Carbotriol betamethasone compound ointment can effectively control psoriasis vulgaris, and is better tolerated and adhered to in elderly patients.
2.Phototherapy: If the effect of topical medication is not good and elderly patients with psoriasis cannot tolerate systemic medication, phototherapy can be recommended.
Before phototherapy, it should be ensured that elderly patients can comply with the frequency of 2-3 visits per week, and the ability of patients to maintain standing balance independently or with the help of appliances during the treatment should be assessed.
Long-wave ultraviolet light combined with psoralen (PUVA) may also provide relief for psoriasis in the elderly, but because hepatic metabolism of psoralen is slowed in the elderly, there is an increased risk of interaction with other medications such as phenytoin sodium.
The risk of interaction with other drugs such as sodium phenytoin is increased. Considering that phototherapy may cause skin photodamage, actinic keratosis and increased risk of skin cancer in elderly patients, phototherapy should be avoided in elderly patients with pre-cancerous skin lesions or history of skin cancer, excessive frequency of previous phototherapy and history of photosensitizing drug use for psoriasis.
3.Systematic treatment: methotrexate is one of the effective traditional drugs for the treatment of psoriasis and is usually used for moderate to severe psoriasis.
It has been shown to be effective in controlling psoriasis in elderly patients and to provide effective relief at low doses. In view of the reduced metabolism and clearance of drugs in the elderly, it is also recommended that lower doses of methotrexate be used in the initial and maintenance regimens of elderly patients.
However, since methotrexate is mostly metabolized by the kidneys, it is not recommended for elderly patients with impaired renal function or who are also taking drugs that reduce renal clearance efficiency.

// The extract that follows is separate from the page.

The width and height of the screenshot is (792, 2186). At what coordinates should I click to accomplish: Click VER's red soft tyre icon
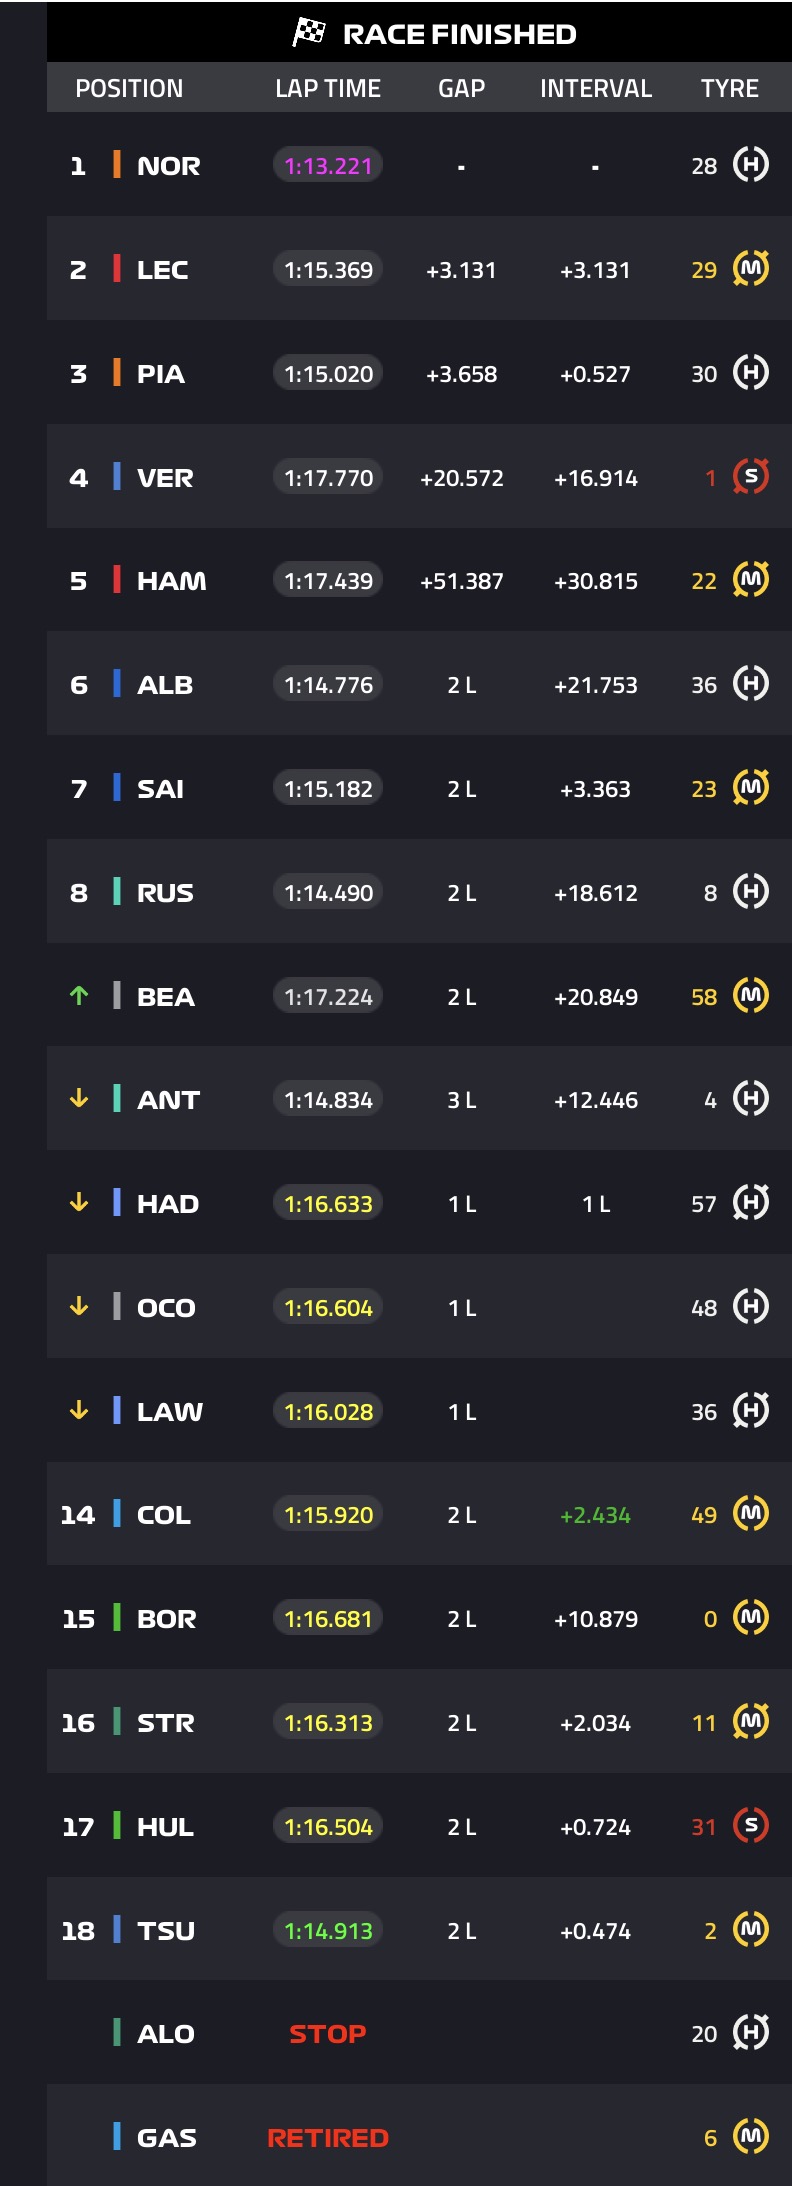point(751,477)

4. Biologic therapy: Compared with younger patients, there is no significant difference in the safety and efficacy of biologics in elderly patients with psoriasis, and biologics are less likely to interact with other drugs. For elderly patients with psoriasis requiring polypharmacy, biologics may be the treatment of choice, but elderly patients may be more prone to serious adverse reactions.
References
[1]He Shan,Xu Jinhua,Wu Jinfeng. Clinical phenotypes and treatment strategies of psoriasis in the elderly [J]. Geriatrics and Health Care,2021,27(02):440-443.
[2]Hu Y,Chen M. Treatment of psoriasis in special populations[J]. International Journal of Dermatologic Venereology,2016,42(03):145-148.
[3]Tan Zhouxia. Treatment modalities of psoriasis in special populations[J]. Frontiers in medicine,2017,7(29):89-90.